CAFI typically supports startups that:
- Have diverse, multidisciplinary teams with at least one female co-founder.
- Demonstrate the ability to build a functional prototype or Minimum Viable Product (MVP).
- Solve challenges tied to Latin America’s structural gaps.
Regarding capital, CAFI tickets range from US$5,000 to US$150,000, depending on whether one or multiple investors are involved.
How Much Do Angels Invest?
According to the Inter-American Development Bank’s Multilateral Investment Fund, the average angel investment ranges between US$10,000 and US$500,000, with typical tickets around US$200,000. In the U.S. and Europe, amounts are comparable to early-stage venture capital.
Empréndete Guate 2025: Boosting the Ecosystem

The startup ecosystem will receive a further push with Empréndete Guate 2025, organized by Siete Zero Studio. This year, the program launches G100, a platform bringing together 100 Guatemalan business leaders who created a US$100,000 fund to support formalized SMEs and high-potential ventures.
“Unlike philanthropic projects, this initiative seeks to invest in companies that demonstrate growth capacity,” explained Daniel Panedas, director of Siete Zero.

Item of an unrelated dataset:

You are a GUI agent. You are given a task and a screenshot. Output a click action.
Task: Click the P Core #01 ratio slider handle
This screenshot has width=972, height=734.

Selected companies will access not only funding but also mentorship, technical training, and invaluable networking opportunities with G100 entrepreneurs. The fund will be distributed among 10 to 15 companies, with the deadline for applications set for August 31.
Alternative Financing for SMEs

Beyond angel investment, Guatemalan micro, small, and medium-sized enterprises (MSMEs) can access loans through the Ministry of Economy (Mineco). While the ministry does not directly issue loans, it facilitates financing via second-tier banking programs.
Loan amounts vary depending on company size:
- Microenterprises: up to Q250,000
- Small enterprises: up to Q500,000
- Medium enterprises: up to Q1.5 million
These credits can be used for working capital, equipment purchases, infrastructure, internationalization, or insurance.
A Growing Ecosystem
Guatemala’s entrepreneurial landscape is maturing, and angel investors are becoming a central pillar in its growth. With initiatives like Barrilete Ventures, CAFI, and Empréndete Guate 2025, the country is positioning itself as a promising hub for technology-driven solutions that address local and regional challenges.